I’m with James in essence……when I was in short pants ITSM processes like problem & change mgmt helped me make Citibank IT Services better and worked well in concert with my then helpdesk. It’s all about having a focus for our passion for service and getting some control over random problems, changes, incidents, etc………..
Just like service desks and customer service now, we all know they are generally good for our organisations, but as for actually PROVING it conclusively it’s pretty difficult. Thats why we’re always the cinderellas when it comes to budget!
The ‘ITIL wave’ of the past few years has seen many disappear up their own bottoms with the detail, if they re-emerge and focus on the passion and principles behind ITIL, ITSM, Six-sigma or any of the quality improvement or customer service methodologies, it WILL drive improvements when adopted with the right behaviours and attitudes.
If you spent as much on your people development as you do on ITIL or the latest technology you’d notice the difference……….
IT Skeptic. Thanks for your input.
Not sure about your analogy however; if ITIL is a placebo as you describe it, surely the same is true of COBIT, FITS etc? Surely ITIL and the other similar frameworks offer some decent guidance?
James West
Howard. Some good points well made there. I’m convinced that the problem is not the frameworks, it’s the hyperbole surrounding them with ITIL being the most striking example of this dynamic.
James West
I will say that ISO 20000 bring a lot of empowerment to ITIL since now companies has the option to measure and prove what they are doing.
With respect, the heartbeat of (IT) service is the customer, the outcomes they want to achieve, the experience they have using services, regardless of the type. Service management is about serving the customer.
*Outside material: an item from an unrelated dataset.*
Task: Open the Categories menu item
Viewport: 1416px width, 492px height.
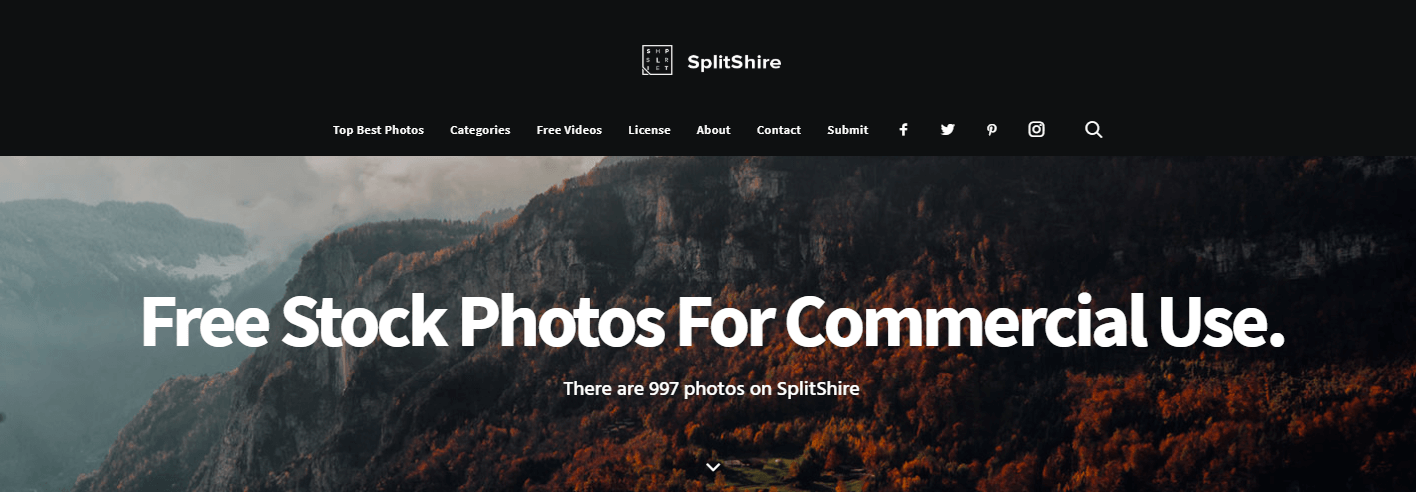Action: 480,130
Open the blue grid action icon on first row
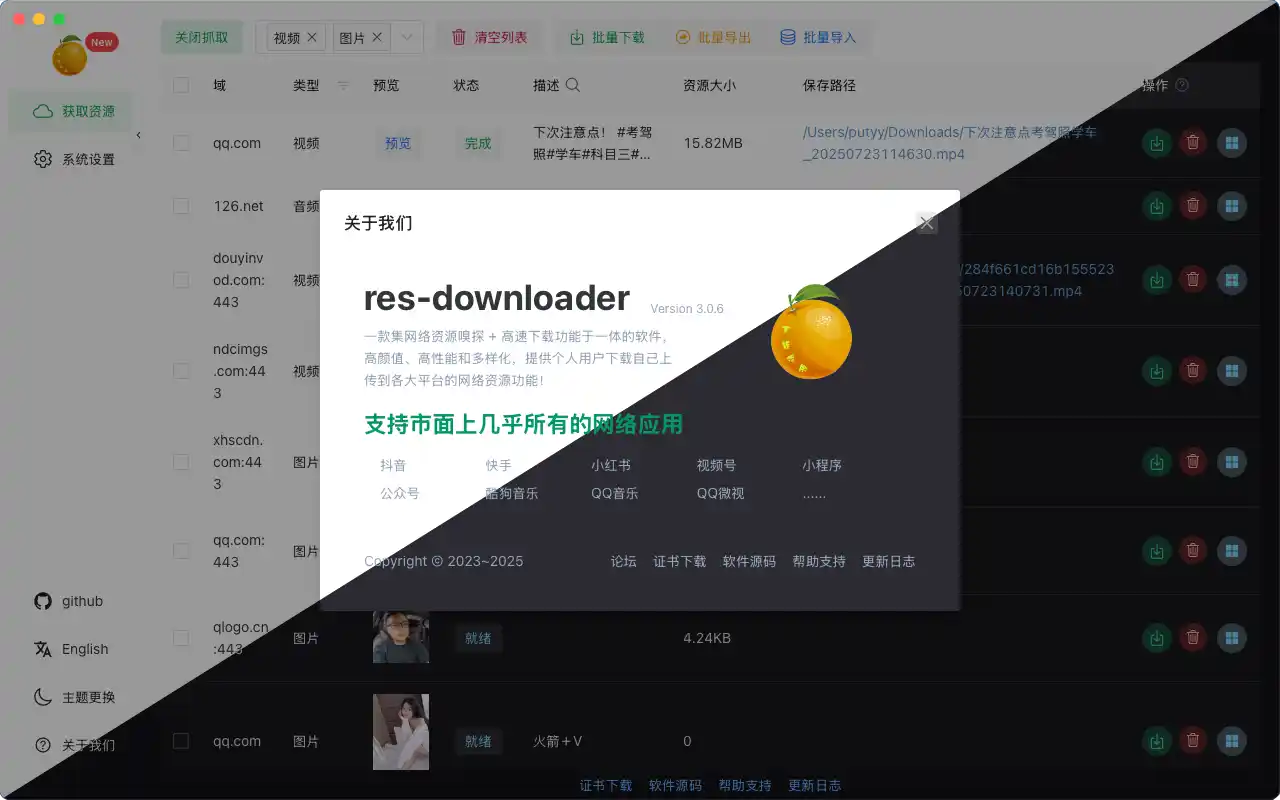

ITIL is a valuable contribution – but only one of the sources of meaningful guidance for service management.
There is currently a huge difference between the definition of IT Service Management (ITSM) and service management as used outside of IT.
The sooner the ITIL folks get this the more likely it will be valued for what it helps do – and less it will be criticized for what it does not.
James
I agree ITIL (and other frameworks) are not pure placebo. I use them myself daily in my consulting work.
My point is that there is a significant component that does NOT come from the frameworks, that is independent of them, that comes from the people and organisational aspects. As Howard put it “If you spent as much on your people development as you do on ITIL or the latest technology you’d notice the difference…”
Put another way, ITIL is not magic. But so many, especially mangers, think it is. “We’re doing ITIL” is an incantation that they believe makes their problems go away. Or another variant “We did Incident Management in a week” (true quote). Magic spell. Silver bullet.
There is only a limited inherent value in ITIL (almost all the inherent value is in standardisation of language). Culture change works with or without ITIL. in fact ITIL has very little to say about culture change outside the narrow bounds of process improvement.
That is what I meant with my astrology jest.